Os velhos do Restelo ou porque opto por ser seletiva nos canais de comunicação

0
705
- publicidade -

A que novos desastres determinas
De levar estes reinos e esta gente?
Que perigos, que mortes lhe destinas
Debaixo dalgum nome preminente?
Que promessas de reinos, e de minas
D’ouro, que lhe farás tão facilmente?
Que famas lhe prometerás? que histórias?
Que triunfos, que palmas, que vitórias?

Luís de Camões, Os Lusíadas, Canto IV – 97

O velho do Restelo é uma figura camoniana cuja principal característica é o pessimismo.
Um velho que – perante a partida da frota comandada por Vasco da Gama – vaticina desgraça, sofrimento e morte de quem parte em busca de glória e riqueza.
Esta representação simbólica apresentada por Camões no séc. XVI é ainda atual sendo frequentemente usada para classificar aqueles que usam a opinião para se exprimirem de forma negativa sobre algo ou alguém.

- publicidade -

O povo português é pródigo em velhos do Restelo. Poderíamos tentar investigar uma certa vertente genética para o pessimismo mas vamos tentar manter-nos objetivos.
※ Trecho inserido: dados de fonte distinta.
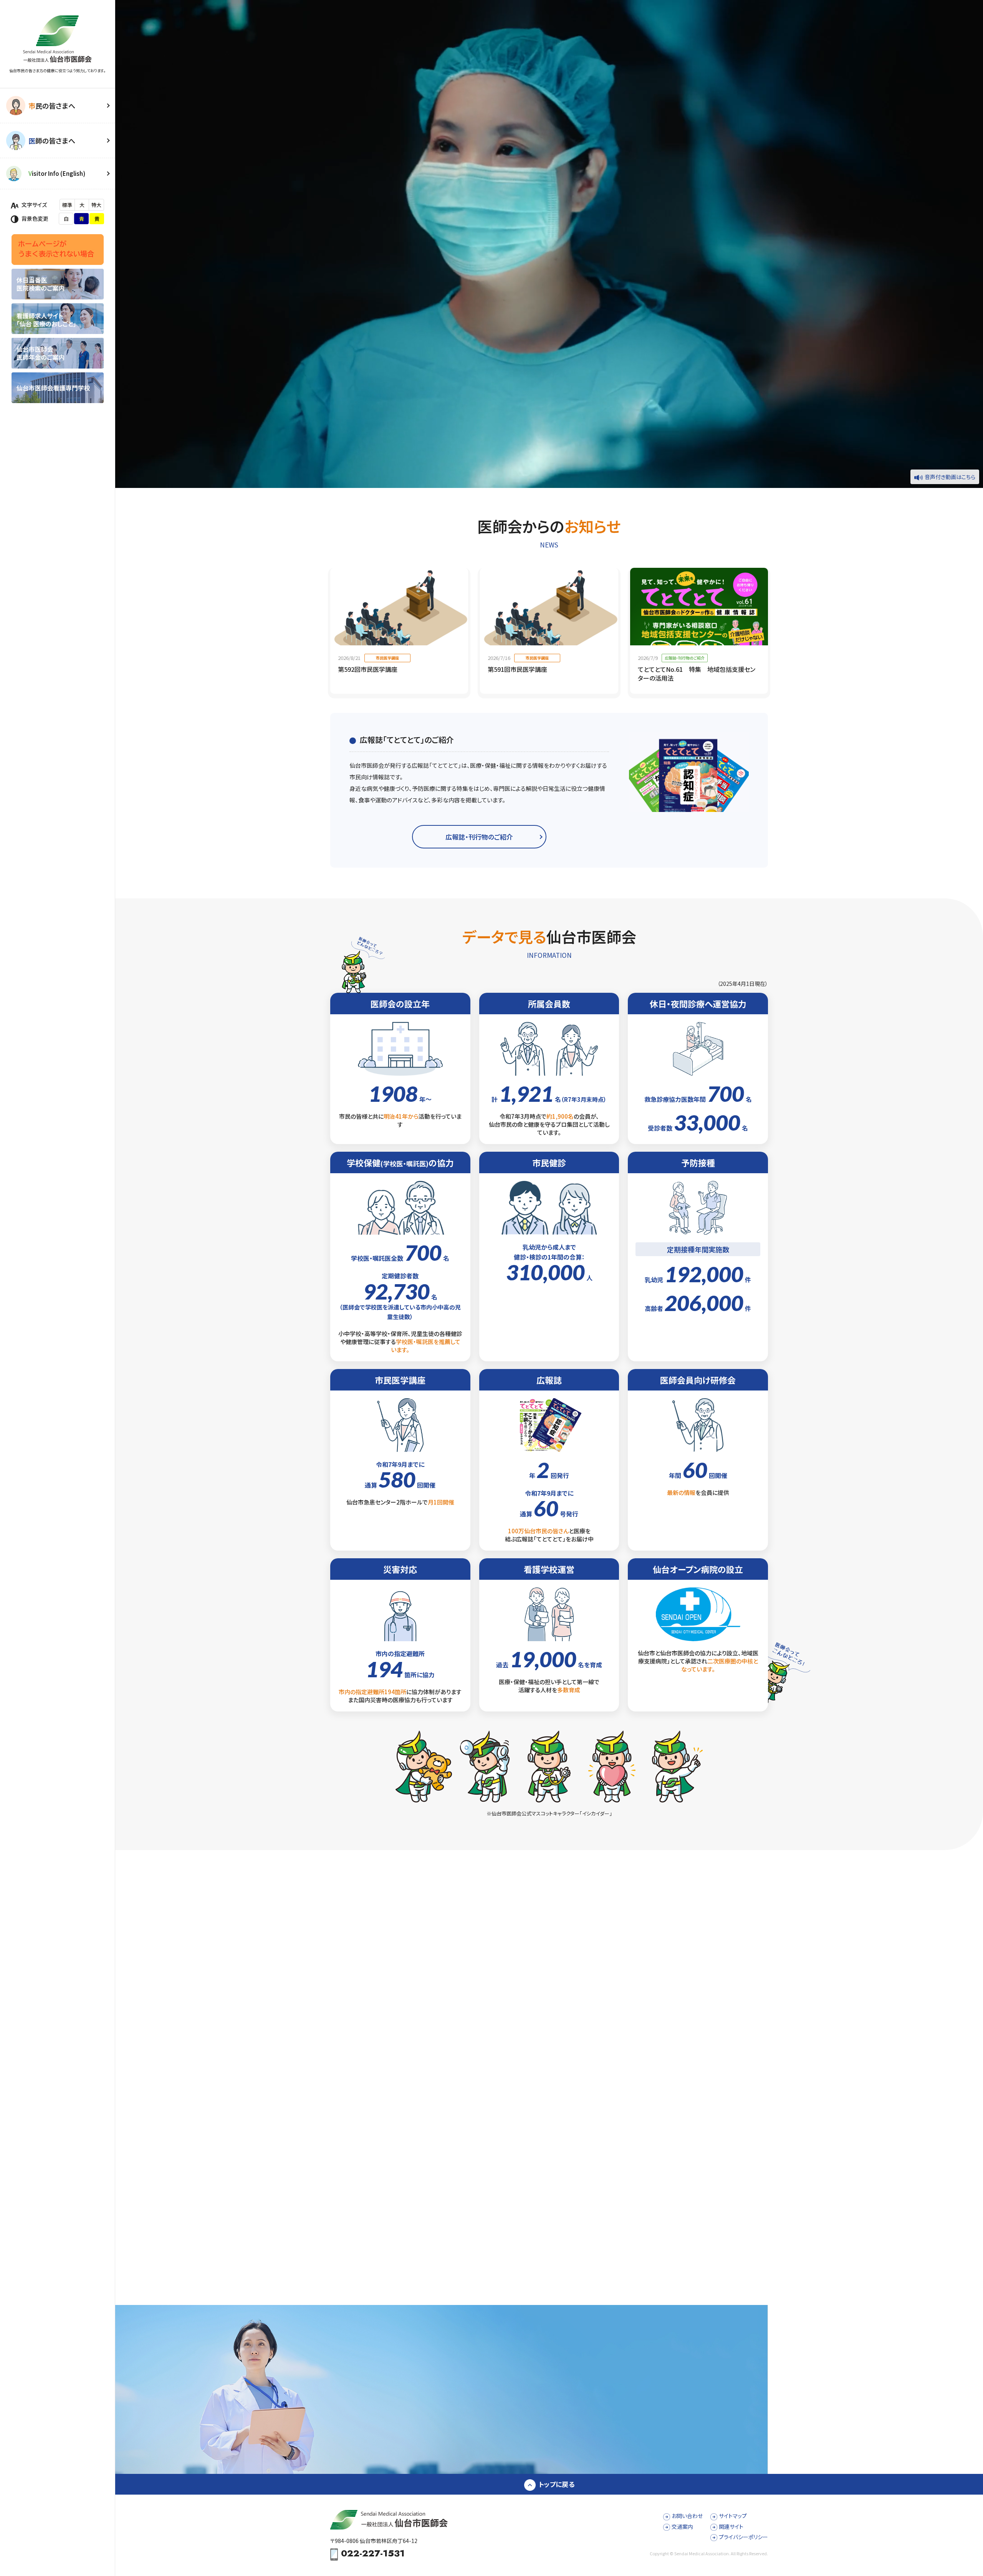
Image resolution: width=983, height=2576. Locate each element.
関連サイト (731, 2526)
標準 (67, 204)
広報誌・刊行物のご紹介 (479, 837)
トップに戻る (556, 2484)
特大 (96, 204)
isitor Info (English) (56, 173)
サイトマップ (733, 2516)
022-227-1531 (373, 2554)
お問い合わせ (687, 2516)
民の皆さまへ (51, 106)
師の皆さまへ (51, 140)
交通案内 (682, 2526)
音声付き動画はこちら (950, 477)
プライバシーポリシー (743, 2537)
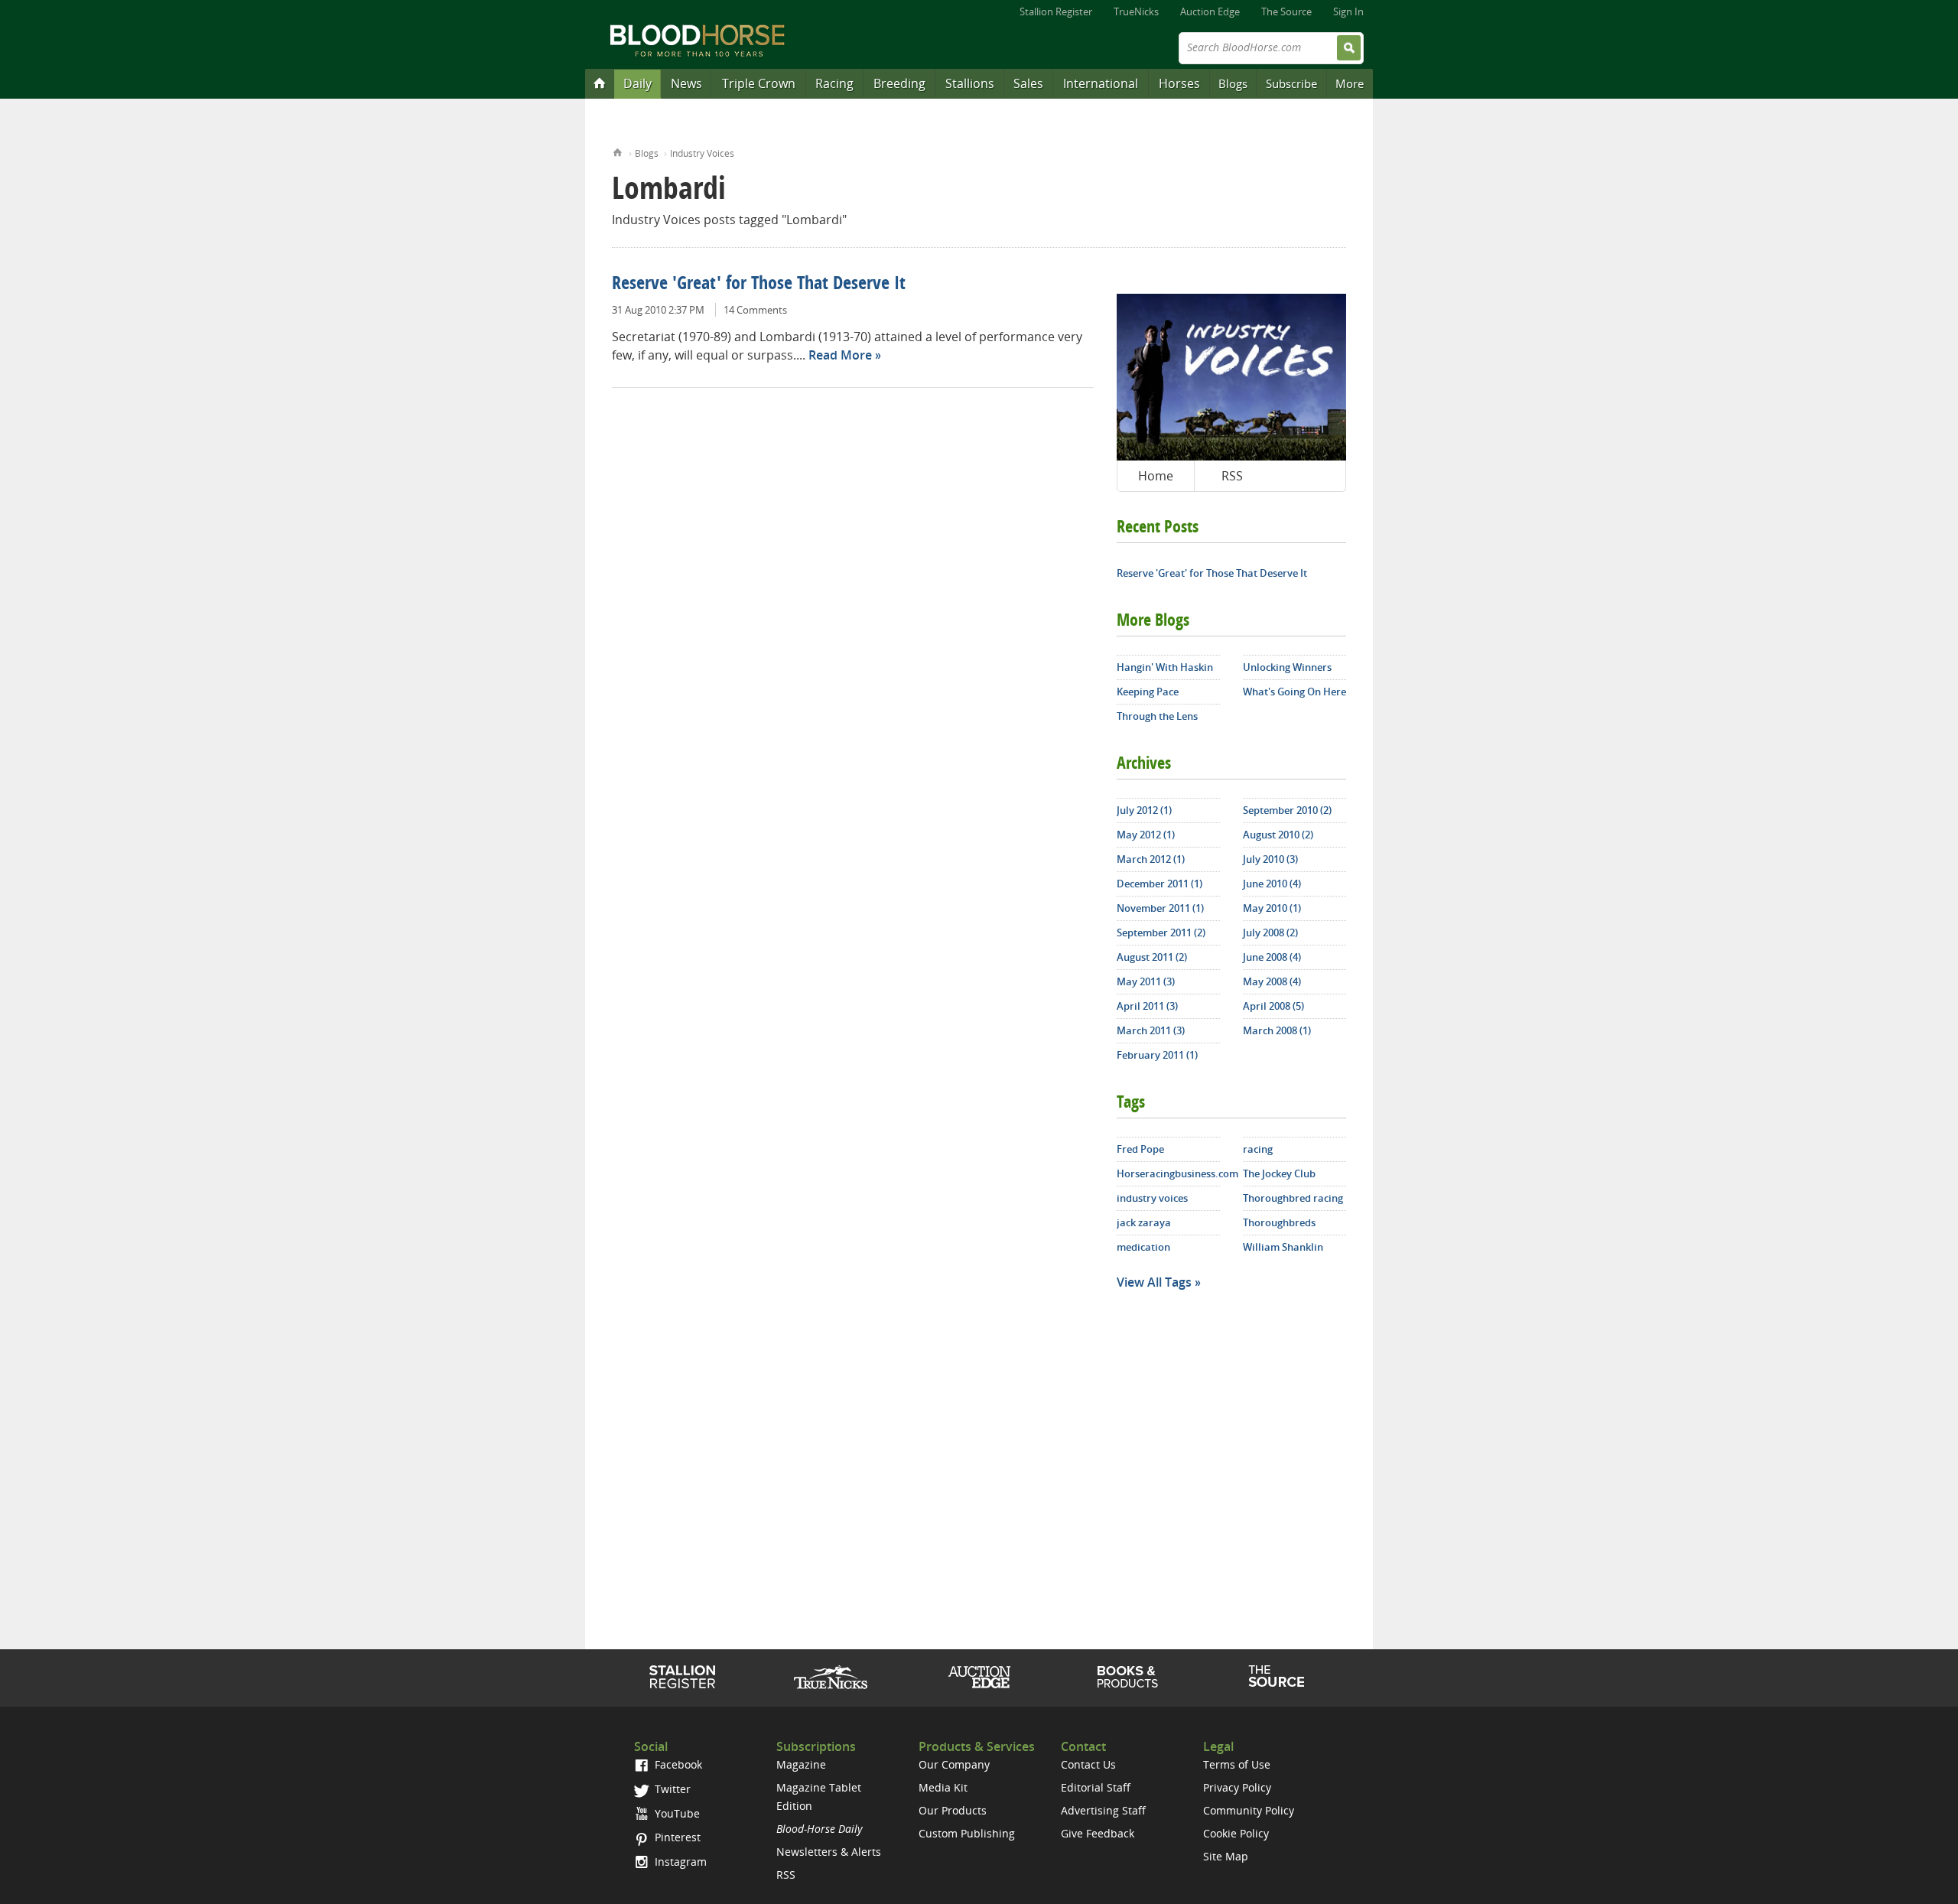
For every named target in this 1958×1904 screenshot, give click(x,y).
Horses (1179, 83)
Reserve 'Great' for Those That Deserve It (759, 284)
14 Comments (755, 310)
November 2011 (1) (1160, 908)
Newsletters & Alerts (828, 1851)
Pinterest (676, 1837)
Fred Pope (1140, 1149)
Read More (840, 355)
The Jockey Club (1279, 1173)
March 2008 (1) (1277, 1030)
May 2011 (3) (1146, 981)
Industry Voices (702, 153)
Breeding (899, 83)
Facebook (677, 1764)
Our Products (953, 1810)
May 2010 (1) (1272, 908)
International (1100, 83)
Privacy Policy (1237, 1787)
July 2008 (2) (1270, 932)
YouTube (676, 1813)
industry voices (1152, 1198)
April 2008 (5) (1273, 1006)
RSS (1232, 475)
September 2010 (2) (1287, 810)
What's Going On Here (1294, 691)
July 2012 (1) (1144, 810)
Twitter (671, 1789)
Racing (834, 83)
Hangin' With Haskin (1165, 667)
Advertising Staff (1103, 1810)
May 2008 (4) (1272, 981)
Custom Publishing (967, 1833)
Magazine (801, 1764)
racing (1258, 1149)
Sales (1028, 83)
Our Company (954, 1764)
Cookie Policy (1236, 1833)
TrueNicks (1136, 11)
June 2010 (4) (1272, 883)
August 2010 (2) (1278, 834)
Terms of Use (1236, 1764)
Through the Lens (1157, 716)
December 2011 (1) (1159, 883)
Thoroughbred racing (1293, 1198)
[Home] (599, 83)
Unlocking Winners (1287, 667)
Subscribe (1291, 83)
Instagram (679, 1861)
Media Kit (943, 1787)
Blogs (1232, 83)
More (1349, 83)
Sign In (1348, 11)
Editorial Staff (1095, 1787)
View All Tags (1154, 1282)
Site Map (1225, 1856)
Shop (1128, 1677)
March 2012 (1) (1151, 859)
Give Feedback (1097, 1833)
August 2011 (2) (1152, 957)
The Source (1286, 11)
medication (1143, 1247)
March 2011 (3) (1151, 1030)
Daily (637, 83)
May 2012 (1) (1146, 834)
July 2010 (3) (1270, 859)
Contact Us (1088, 1764)
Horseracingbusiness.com (1168, 1173)
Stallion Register (1056, 11)
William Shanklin (1283, 1247)
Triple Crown (758, 83)
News (686, 83)
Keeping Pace (1148, 691)
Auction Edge (1210, 11)
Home (617, 151)
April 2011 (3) (1147, 1006)
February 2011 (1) (1157, 1055)
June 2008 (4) (1272, 957)
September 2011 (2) (1161, 932)
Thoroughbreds (1279, 1222)
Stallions (969, 83)
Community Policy (1248, 1810)
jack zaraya (1144, 1222)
Depois de uma primeira república fracassada e mais de 40 anos de ditadura, esta tendência cultural para o pessimismo poderia ser facilmente atribuída à história de Portugal do séc. XX. Vamos também deixar de parte esta teoria simplicista e foquemo-nos na atualidade.
Todos nós – uns mais, outros menos, mas todos – vemos, lemos e ouvimos notícias. Qual é o espaço e o tempo que as desgraças alheias, as catástrofes, as más previsões (sociais ou económicas) ocupam nos meios de comunicação? Não quero ser generalista, até porque seria injusto para os meios de comunicação (como a Gazeta) que exploram e divulgam um sentimento de pertença cultural, focando a notícia na sua vertente útil e informativa, como deveria ser apanágio de todo o jornalismo, de todos os jornalistas. Quero sobretudo que olhemos para nós próprios e nos perguntemos: que espaço e tempo dedicamos a assuntos como esses, comparando com o espaço e o tempo que dedicamos a alegrias, avanços científicos, sociais, económicos, a conquistas?
Desafio o leitor a um exercício simples: veja os noticiários dos três canais de televisão de sinal aberto e conte as más notícias, as boas notícias e o tempo dedicado a cada uma. Faça as contas e tire as suas conclusões. Mas mais do que isso, tente perceber qual o seu estado de espírito depois desse exercício. É inevitável, nós somos permeáveis ao que nos rodeia e as situações, histórias e condições a que nos expomos influenciam muito p nosso estado de espírito… inclusivamente a nossa produtividade.
Ao velho do Restelo de Camões só faltava um megafone para se fazer ouvir mais alto e mais longe. A nós, que não nos falte discernimento para optar pelo que queremos ver, não por uma questão de ser ou não realista, mas por uma questão de entendermos qual o nosso papel e missão no mundo. De que nos serve cultivar a desgraça alheia? De que nos serve focarmo-nos no que é mau?
Em casa, na escola, e, claro, na empresa, deveríamos procurar cultivar o otimismo, focar a atenção nas coisas boas da vida, nos avanços, nas conquistas, no crescimento. Olhar ao que já conquistámos quando perdemos algo. Apostar naquilo que queremos, que gostamos, que nos alegra, sem medo, sem receio, sem pessimismo.
Apesar dos vaticínios do velho do Restelo, Vasco da Gama chegou á India e o mundo nunca mais foi o mesmo.